Other prominent companies that have announced layoffs in recent months include Clearco, Coinsquare, Article and Thinkific Labs.
Young companies trying to attract the attention of investors are finding that the climate is very different than it was a few years ago. The Canadian Venture Capital and Private Equity Association says the number of deals declined in the second quarter compared to the previous three months.
Experts say companies need to be aware of the current climate. They also need to find ways to grow in order to be in a better competitive position after the downturn ends.
The sector’s doldrums come after a long period of growth and expansion accompanied by strong demand.
“It was hard to see the signs that things were about to turn around so quickly,” said MaRS Discovery District’s Mike Abramsky.
In his opinion, the sector will struggle for some time due to rising interest rates, high inflation, risks of recession, market instability and a slowdown in activities that have benefited from the pandemic such as online shopping.
“There were too many signs of a severe storm,” adds Abramsky. Everything related to interest rates, economics and stock markets, such as e-commerce, the real estate sector, cryptocurrencies and even FinTech companies imploded. And with a recession on the horizon, no one can predict the future. The facts, which are not yet known, will force companies to exercise caution. »
Laura Lenz, a partner at OMERS Ventures, says companies need to find ways to save money, whether they need it or not. This will help them improve their profitability without having to raise new funds.
In addition, they must have a clear idea of what will lead them to profitability, adds Dr.me Lenz. To achieve this, discretionary spending, marketing, certain activities and even labor must be reduced.
“They also need to monitor sales efficiencies and renegotiate everything from rent to professional service contracts. Another solution is to consider automating unprofitable repetitive tasks so employees can focus on the valuable work they were hired to do. »
Mme Lenz argues that investors, particularly venture capitalists, are looking for “phenomena.”
“They want to invest in companies whose growth rate will be 50% despite the current macroeconomic environment,” she says.

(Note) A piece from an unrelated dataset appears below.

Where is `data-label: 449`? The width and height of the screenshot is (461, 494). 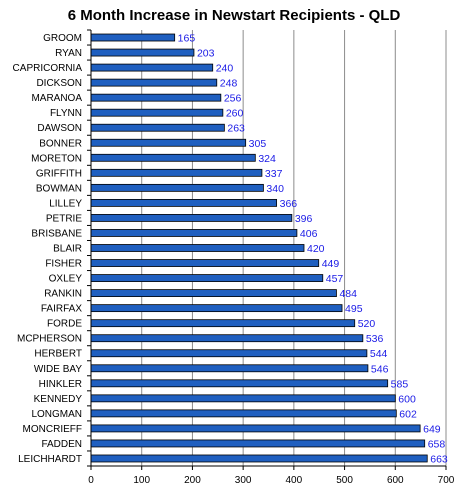 data-label: 449 is located at coordinates (331, 264).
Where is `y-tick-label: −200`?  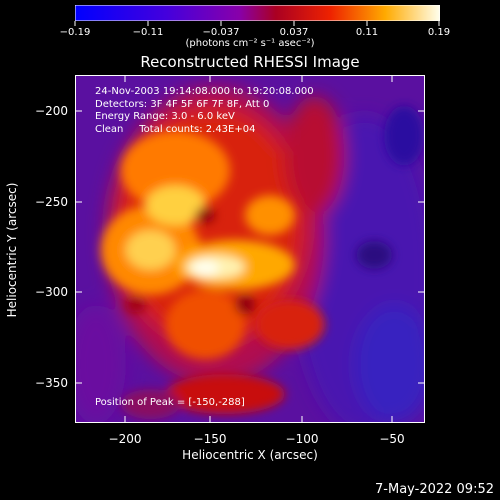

For her part, Nuna Fain, director of a masters program at a business school affiliated with Queen’s University, says it is important for these companies to have more than one source of income in order to be able to adapt to different situations, although taking care of their core activities will always be essential be.
“Putting all your eggs in one basket is not a safe bet,” she argues.
Mme Lenz predicts that two areas will see growth: workforce automation and techniques to combat climate change.